Toca reinventarse cada día.

Reinventarse

Estamos ya a mitades de febrero,

y en breve llegaremos a su fin, y con él nos acercaremos a la primavera. Cabe decir que está siendo un mes peculiar, de tirones y frenadas, de momentos en los que pensar y en que estos, nuestros pensamientos ocupan la mayoría de nuestro tiempo, y en los que observar acompaña nuestro pensamiento y condicionan sin duda nuestra manera de hacerlo.

Hablas con uno o con otro, y la palabra reinante es inseguridad. Y es que vivimos una época en que la inseguridad planea por encima de todas nuestras acciones, además que son multitud de noticias las que no alientan para nada el positivismo, ni a corto o medio plazo.

¡No miréis la tele, hacedme caso!

Muchos lo muestran en sus rostros, otras personas en sus acciones o aptitudes y hay quien inherente respira y anda con paso firme, temiendo desplazarse para un lado u otro, evitando caer con sensación de desequilibrio. Y es que da igual si tienes 29, 32, o 40 años, la edad empieza a no ser lo más importante, y si la aptitud o aptitudes ante las cosas. A todos nos ha tocado vivir ahora y en este tiempo, ni al vecino menos, ni a tu jefe más.

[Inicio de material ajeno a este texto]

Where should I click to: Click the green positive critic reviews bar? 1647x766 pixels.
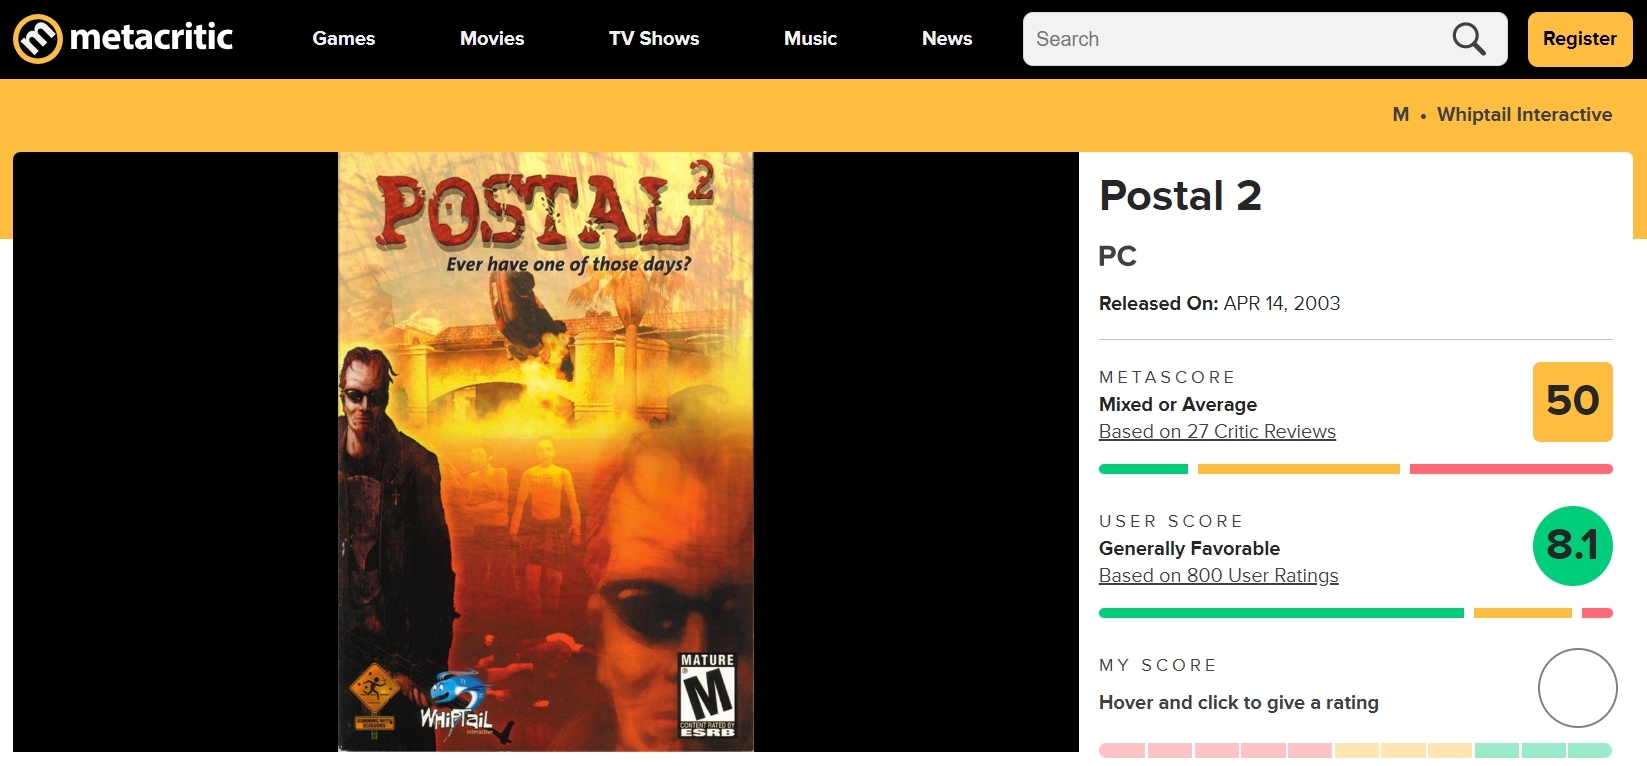click(x=1143, y=469)
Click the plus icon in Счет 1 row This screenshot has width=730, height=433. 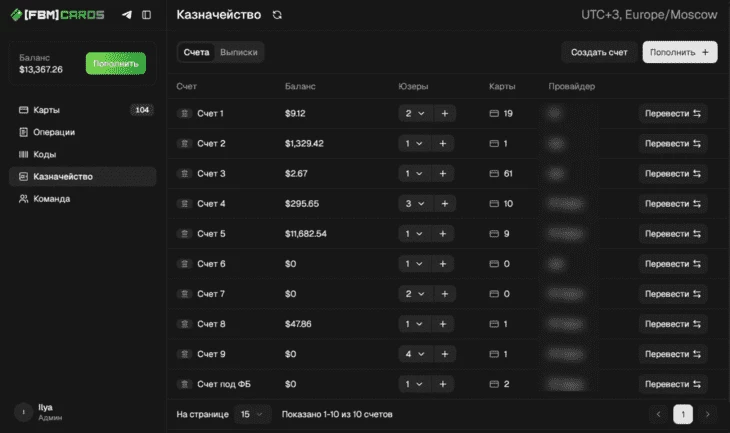click(443, 114)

Tenlo en cuenta.

 

Son momentos de aprender a controlar los tiempos, de saber ser paciente, de mirar objetivamente pensando en la realidad, dejando de lado la fantasía adquirida de niños, pero sin dejar de soñar, nunca.

 

Y a mí pensar, pues la verdad nunca es certera, pero sí muy objetiva, cierto es que a todos nos gustaría volver a momentos pasados, ya 10 años después de ese 2006 loco, de presupuestos indecentes, presiones relativas, objetivos más que cumplidos antes de finalizar una navidad llena de excesos y sueños, a veces con muy poco esfuerzo…pero es que los tiempos han cambiado. Y no querer verlo, es no vivir en la realidad.

También hay que decir que, a todo ello, nuestras principales necesidades y productos que las acompañan, se han encarecido desproporcionalmente a lo que rendamos laboralmente los que rendimos algo, pues hay quien ya no renda nada, dolencia de un presente, que nuestros gobernantes son incapaces de resolver, sus egoísmos partidistas y capacidades cognitivas, se encuentran obstruidas, ante un país enfermo de futuro.

Señores, vivimos un inmenso cambio, las nuevas tecnologías nos están llevando a un nuevo mundo, en el que no me vaticinaría a decir que si mejor o peor que lo conocido hasta ahora, pero sí muy diferente. Donde el voy a estudiar una carrera, para luego trabajar 25 años en la misma compañía, al lado de casa, mi hipoteca y mi familia, mi coche y mis vacaciones de 30 días, es cuestión de un pasado, que no queremos olvidar, y que ya no es posible hoy.

 

Reinventarse

 

Toca reinventarse cada día, toca renacer cada mañana, dar lo mejor, y esperar llegar a la base y mantenerse, solo e únicamente eso, pues la cima es peligrosa y el éxito empresarial o laboral, sinónimo de envidia en mucha gente. Cabe y debemos reflexionar, pues sin unidad, humildad y objetividad, no hay futuro posible.

Estos tiempos, los nuevos tiempos, son veloces y conllevan pausas breves. Pero queremos correr demasiado y perdemos el sentido de la realidad, y es que alomemos será que es momento de dejar ir lastre o cargas, renunciar y aceptar, para volver a construir. Observar nuestras vidas y dejar de compararnos, buscando sentirse realizados y lo más importante, felices y satisfechos con nuestro hacer diario, siendo no estando.

 

 

¡Son breves reflexiones, aunque a mí parecer certeras…y es que todo avanza tan rápido que alomemos cuando nos demos cuenta, nos habremos estrellado, todos!